Passenger Vehicle: Defined as automobiles purchased after June 17, 1987, often considered luxury vehicles when exceeding $37,000 or $61,000 for zero-emission vehicles.
What vehicles are not considered ‘automobiles’ under the ITA?
Examples of vehicles that are not classified as automobiles include:
Ambulances
Fire trucks
Clearly marked police cars
Motor vehicles primarily used as buses or taxis
Vans or trucks used for transporting goods or passengers as part of a business
Vans or trucks used more than 90% of the time in the year for transporting goods or passengers in business activities.
What is the significance of the classification of a vehicle as an ‘automobile’ under the ITA?
Classifying a vehicle as an ‘automobile’ affects how employment benefits and CCA deductions are calculated.
Automobiles have restrictions for CCA purposes, particularly for high-cost vehicles or those used personally by employees.
What is the capital cost limit for luxury vehicles under the ITA?
For 2024, the capital cost limit for luxury vehicles is $61,000 for zero-emission vehicles and $37,000 for non-zero-emission vehicles. These limits are applied before adding GST, HST, or PST.
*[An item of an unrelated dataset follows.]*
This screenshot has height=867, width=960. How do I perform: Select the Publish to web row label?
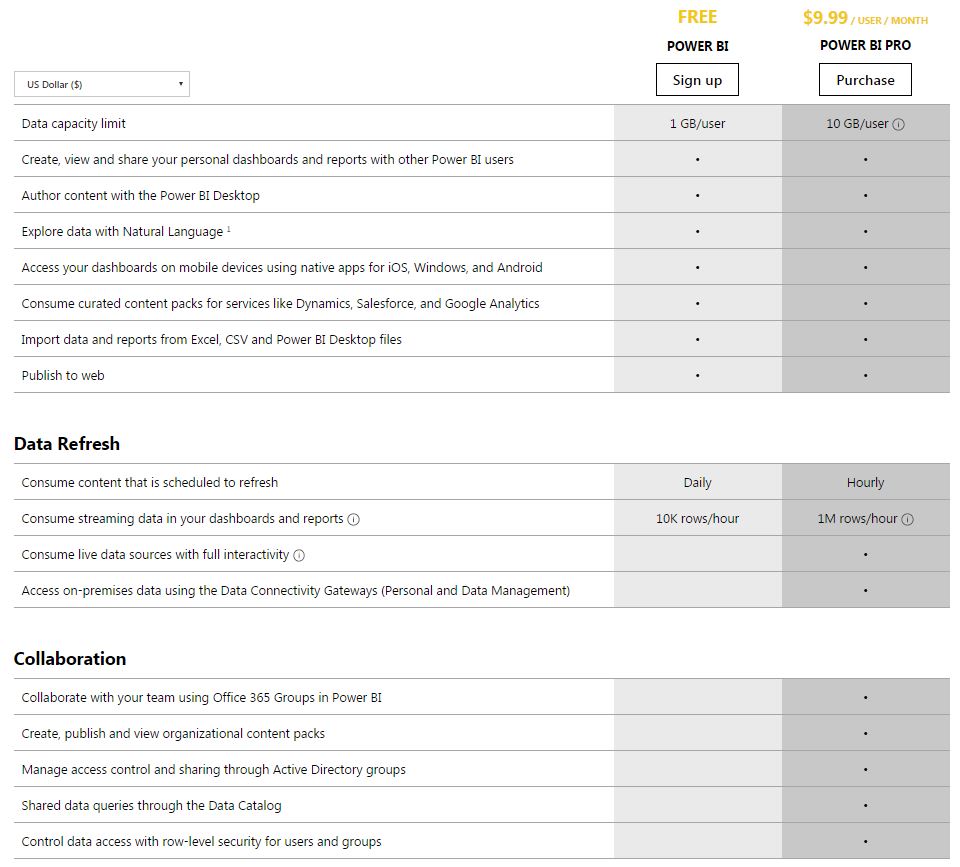coord(63,375)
How does the ITA treat vehicles that are not classified as ‘automobiles’ but are still provided to employees for business use?
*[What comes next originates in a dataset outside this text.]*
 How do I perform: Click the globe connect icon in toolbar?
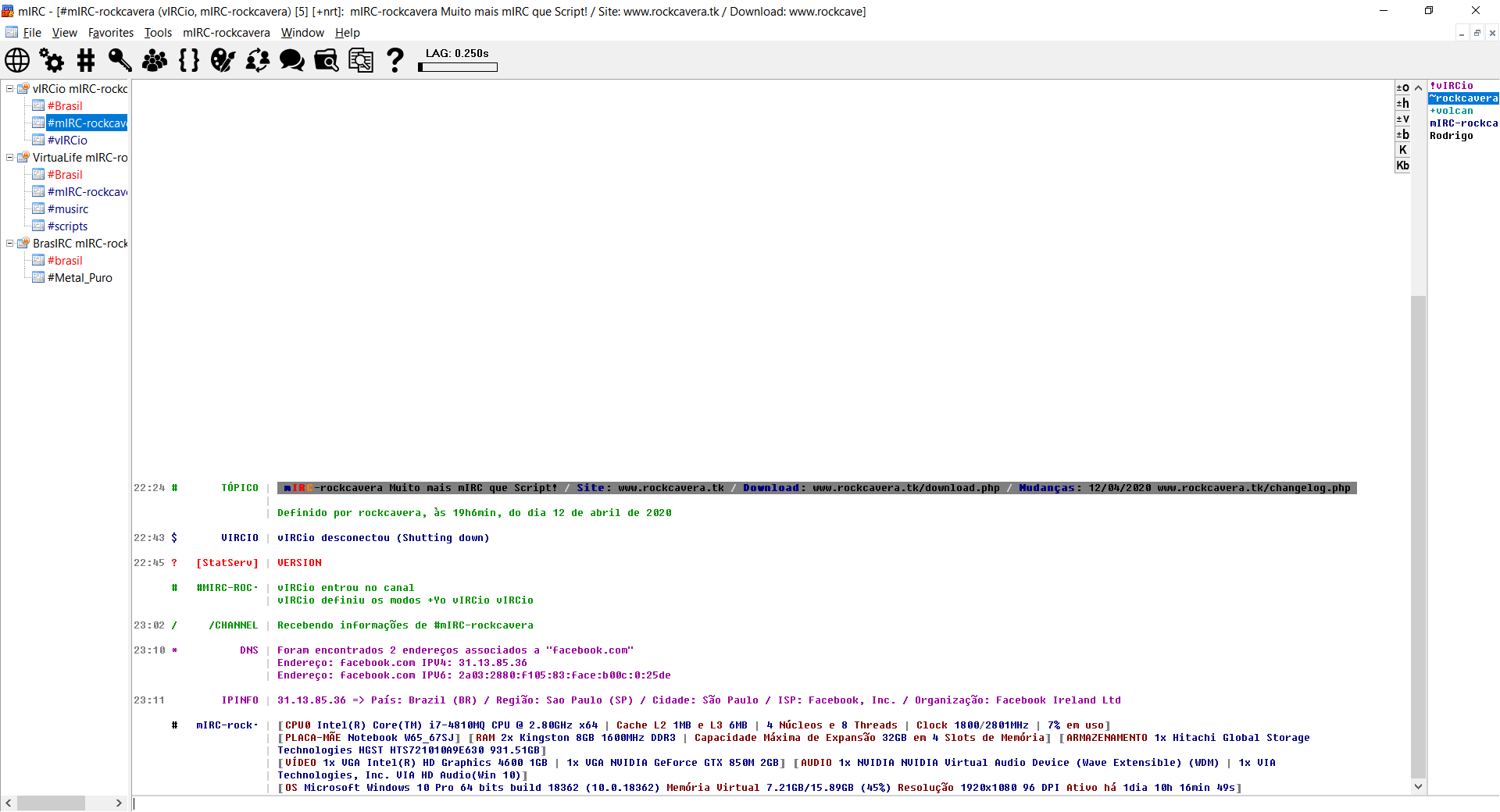pyautogui.click(x=17, y=60)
Vehicles that are not classified as ‘automobiles’ may still provide taxable benefits to employees.
However, the benefit calculation differs from that of an automobile, and specific benefit provisions for automobiles do not apply.
Why does the ITA exclude certain vehicles from the definition of ‘automobile’?
The exclusion of certain vehicles like ambulances, fire trucks, and vehicles used for commercial transportation recognizes their specialized use.
These vehicles are considered essential for business operations, and different tax treatment prevents unfair limits on deductions.
In Exercise 3-7, what factors determine whether a vehicle is considered an ‘automobile’?
Key factors include:
The seating capacity of the vehicle
The percentage of time it is used for business purposes
Whether the vehicle is used to transport goods or passengers
Whether the vehicle is used in a transportation or delivery business
What is the general rule when a motor vehicle is provided by an employer and it is not classified as an ‘automobile’?
When a motor vehicle that is not an automobile is provided by an employer for personal use, it is still considered a taxable benefit, and the fair market value (FMV) of the benefit is determined based on reasonable allowance rates.
What are the CRA’s reasonable allowance rates for motor vehicles provided by an employer for personal use?
The CRA’s reasonable allowance rates for 2024 are:
$0.70 for the first 5,000 kilometers
$0.64 for any additional kilometers
How is the benefit calculated for personal use of a non-automobile motor vehicle provided by an employer?
Benefit = (First 5,000 km × $0.70) + (Additional km × $0.64)
What is the administrative concession offered by the CRA for non-automobile motor vehicles under certain conditions?
In some cases, the CRA allows the benefit to be reduced to $0.33 per personal-use kilometer if the vehicle is required for on-call service or other similar conditions.